Task statement:
Beginning with the line that holds "This screenshot has width=240, height=154.", copy each line to the end of the records exactly, except the pictures.
--- START ---
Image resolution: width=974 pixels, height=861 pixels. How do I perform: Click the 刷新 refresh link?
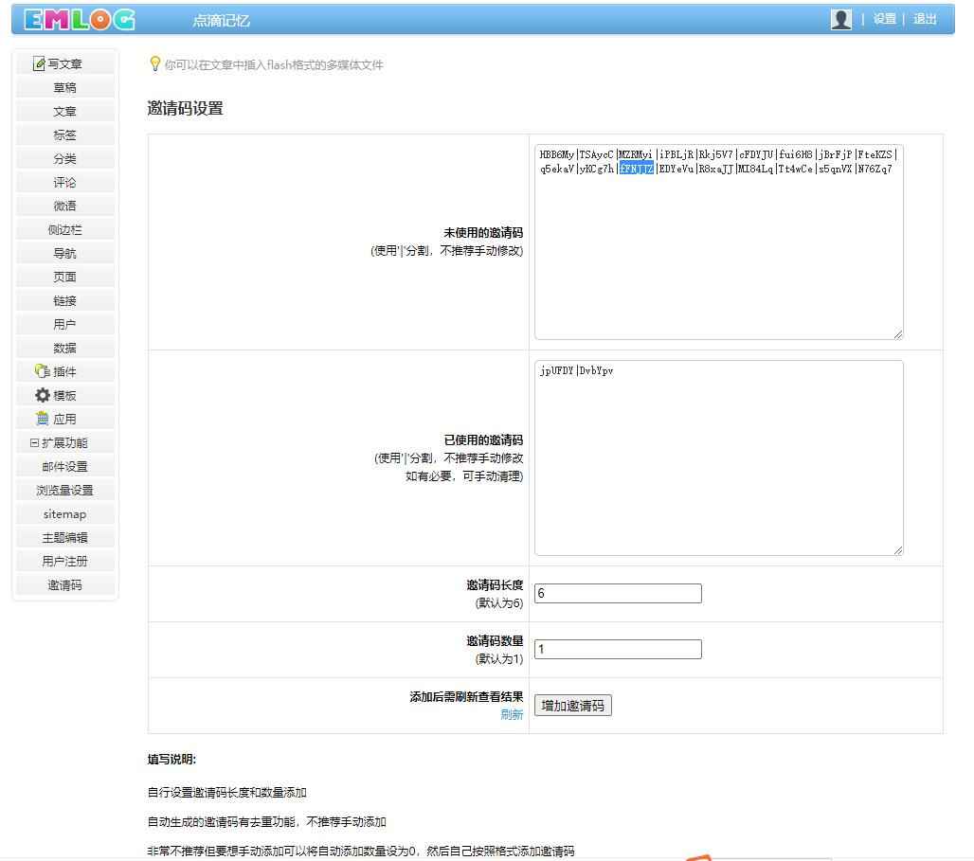click(x=512, y=714)
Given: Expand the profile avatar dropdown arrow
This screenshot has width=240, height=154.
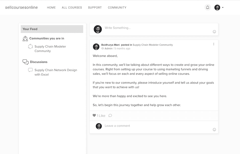Looking at the screenshot, I should [x=223, y=7].
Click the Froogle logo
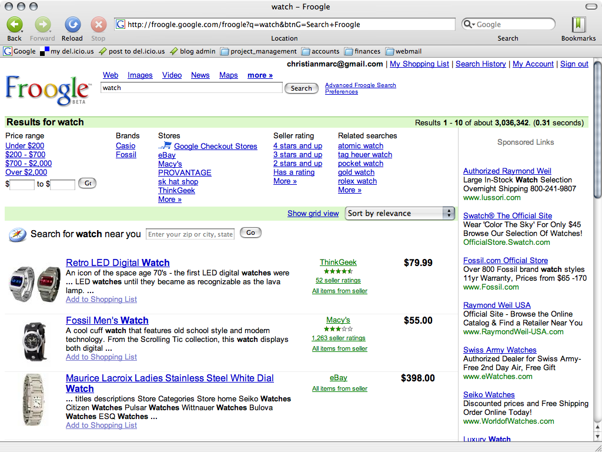This screenshot has height=452, width=602. click(48, 90)
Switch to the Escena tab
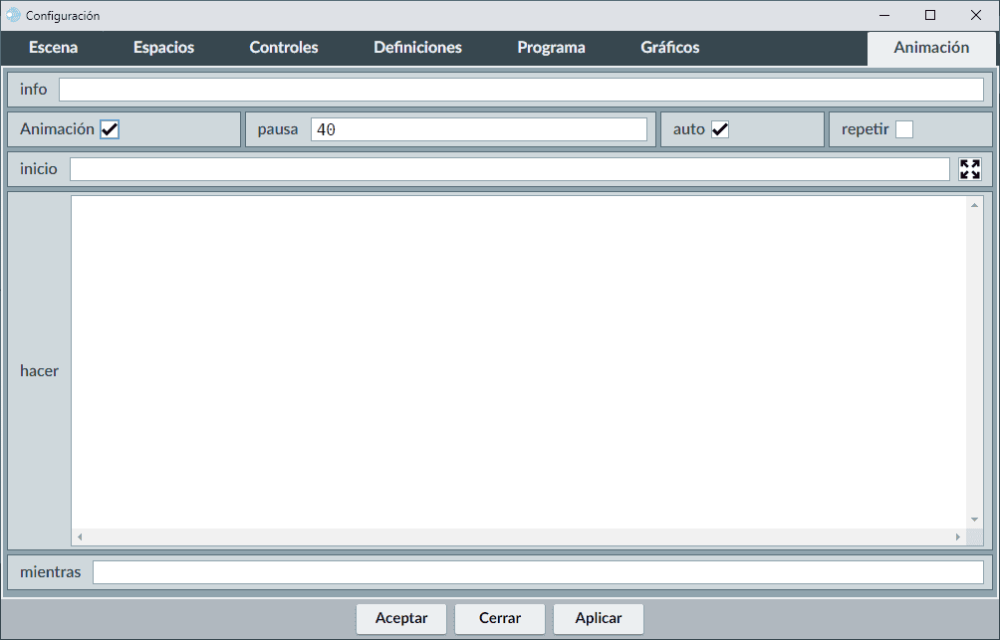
--- END ---
Task answer:
This screenshot has width=240, height=154.
Looking at the screenshot, I should [x=223, y=7].
Click the Froogle logo
This screenshot has height=452, width=602. click(48, 90)
Switch to the Escena tab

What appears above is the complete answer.